Marius Weiß (SPD): Müllers Rückzug aus dem EBS-Stiftungsrat kommt viel zu spät

Der SPD-Landtagsabgeordnete Marius Weiß hat den Rückzug des Wiesbadener Oberbürgermeister Helmut Müller aus dem Stiftungsvorstand der European Business School begrüßt. „Diese Ankündigung kommt allerdings viel zu spät. Der von ihm als Grund angegebene Interessenskonflikt besteht doch schon seit vielen Jahren“, sagte der SPD-Politiker in Wiesbaden.

Irritiert zeigte sich Weiß auch von den wiederholten Aussagen von Oberbürgermeister Müller zu einer sogenannten „Kleine Lösung“ des Bauvorhabens der EBS in Wiesbaden. „Warum eine solche kleinere Lösung des Baus der Privatuniversität in der Wiesbadener Moritzstrasse nun plötzlich den Oberbürgermeister in einen Interessenkonflikt bringt, die große Lösung vorher aber nicht, erschließt sich mir nicht“, erklärte Weiß. „Vielmehr sieht es so aus, als ob das gesamte Projekt zusehends ins Schlingern gerät und nun nach dem Hessischen Wirtschaftsminister Rentsch auch OB Müller die Flucht ergreift.“

Finanzminister Schäfer hatte am Dienstag im Landtag zum Bauvorhaben der EBS gesagt, dass er keinerlei Informationen darüber habe, ob die EBS ihre Ursprungsplanung noch dieses Jahr beginne oder nicht. Wenn Herr Oberbürgermeister Müller jetzt von einer „Kleinen Lösung“ rede, dann sähen die Sozialdemokraten jetzt erhöhten Aufklärungsbedarf, da davon in der Landespolitik bisher nichts bekannt sei.

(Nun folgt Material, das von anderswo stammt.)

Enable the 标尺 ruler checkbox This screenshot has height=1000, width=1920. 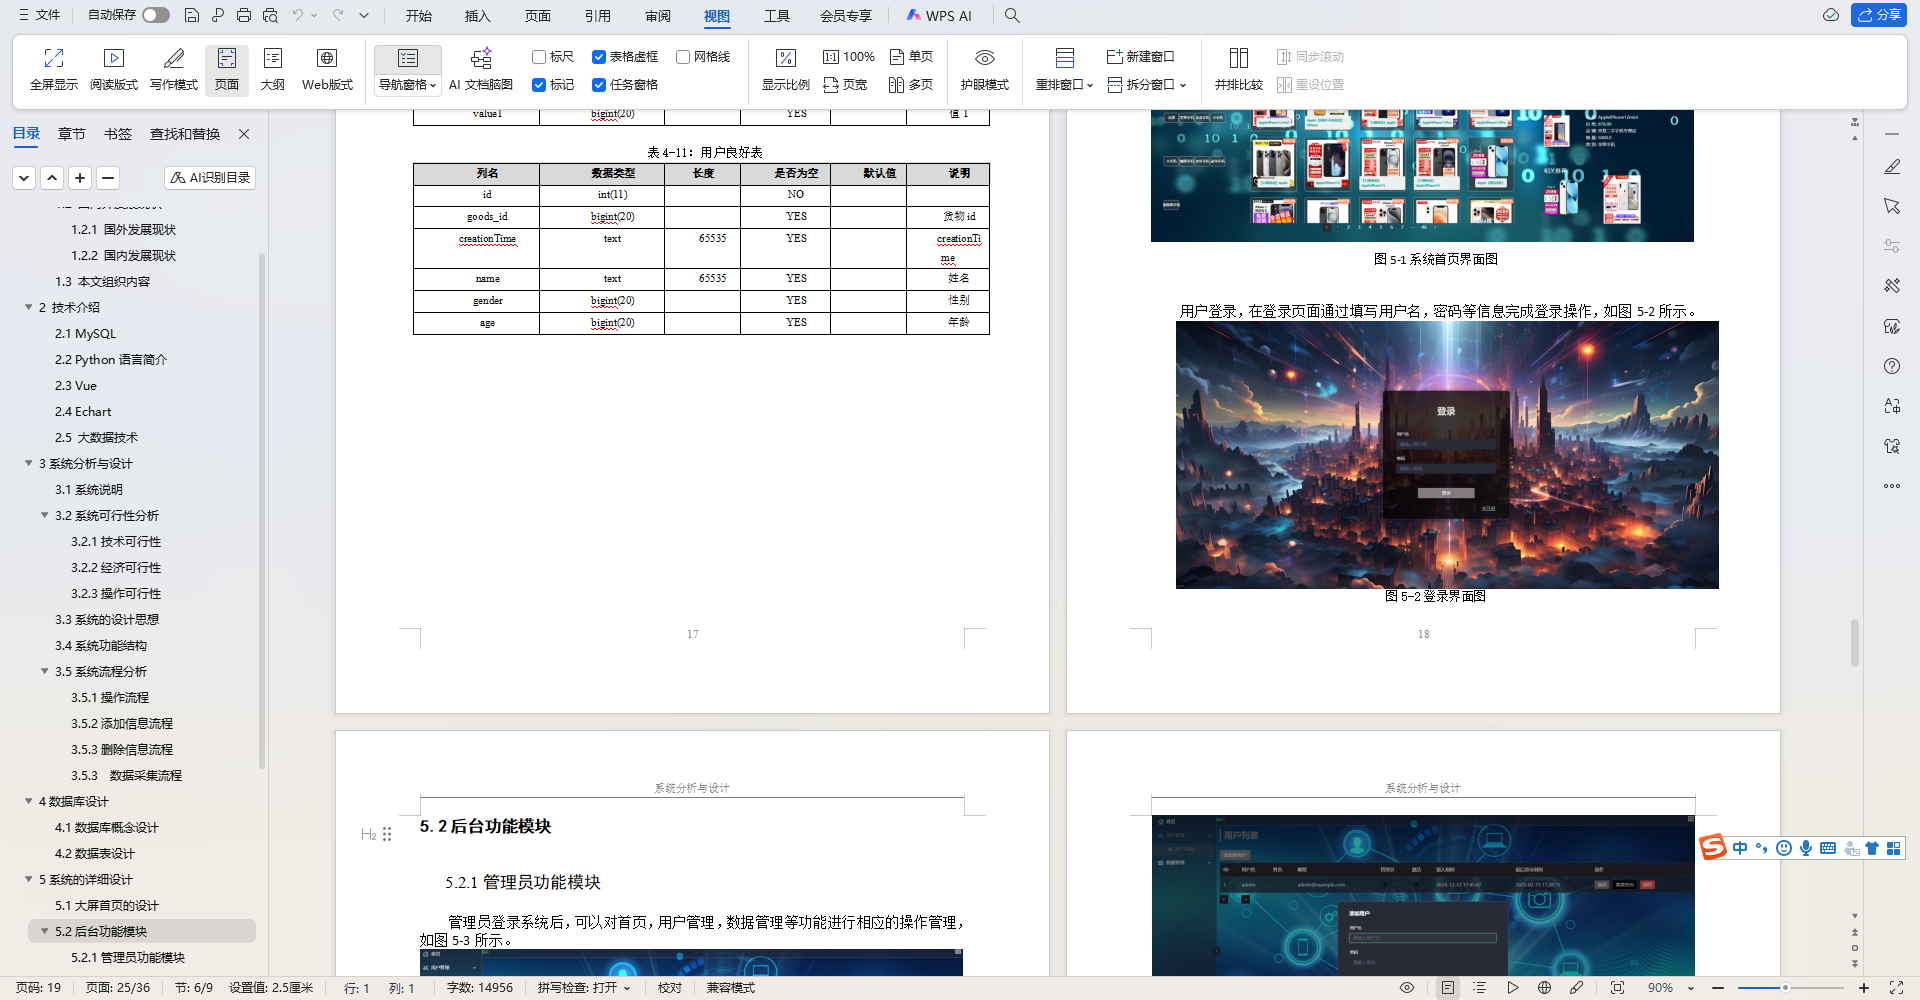[538, 56]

„Jetzt muss auch endlich die Landesregierung als Vertragspartner der EBS in die Gänge kommen und dem Parlament erklären, wie es mit dem Bau der juristischen Fakultät weitergeht. Gelegenheit dazu bietet sich Finanzminister Schäfer in der nächsten Sitzung des Haushaltsauschusses am 5. Dezember. Wir erwarten, dass unsere Fragen zu diesem Thema, die wir ihm schon Mitte Oktober mit einem Berichtsantrag zugeleitet haben, dort beantwortet werden“, so der SPD-Haushaltspolitiker Weiß.